Document Type

Thesis

Degree

Master of Arts

Major

Philosophy

Date of Defense

11-23-2009

Graduate Advisor

Berit Brogaard, Ph.D.

Committee

Wiland, Eric

Brunero, John

Abstract

Recently some philosophers, in particular J. C. Beall and Greg Restall, have defended a view they refer to as ‘logical pluralism’. This is the position that there are, in fact, several equally good but distinct logical systems according to which different arguments come out valid and invalid. No one system, they claim, is any more ‘correct’ than any other. I will have several criticisms of this view. I first argue that the phenomena of logical recapture causes problems for the pluralist. Somewhat roughly a logic is recaptured if, though all its argument forms were not valid in the full language, a restriction on the formulas of the language can render all those argument forms valid. I argue that once we recognize that this is possible the pluralist will require further argument if she is to contend that her account of the validity of the logic in question is superior to the logician who embraces recapture.
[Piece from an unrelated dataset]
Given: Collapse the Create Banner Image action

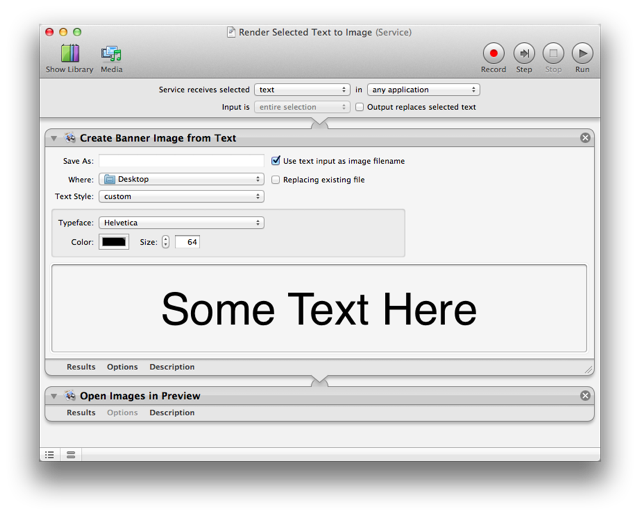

My second criticism casts doubt on Beall and Restall’s view that any time one specifies a set of truth conditions one has established a type of case in which claims may be true as well as a corresponding type of necessity. I will also make some methodological points about how to decide whether logical pluralism is true and which logic or logics are correct. And finally I will concede that a form of logical pluralism slightly different from the one endorsed by Beall and Restall may indeed be true. But ultimately I will have to leave the question of whether this alternative is indeed a legitimate form of logical pluralism to be settled on another occasion.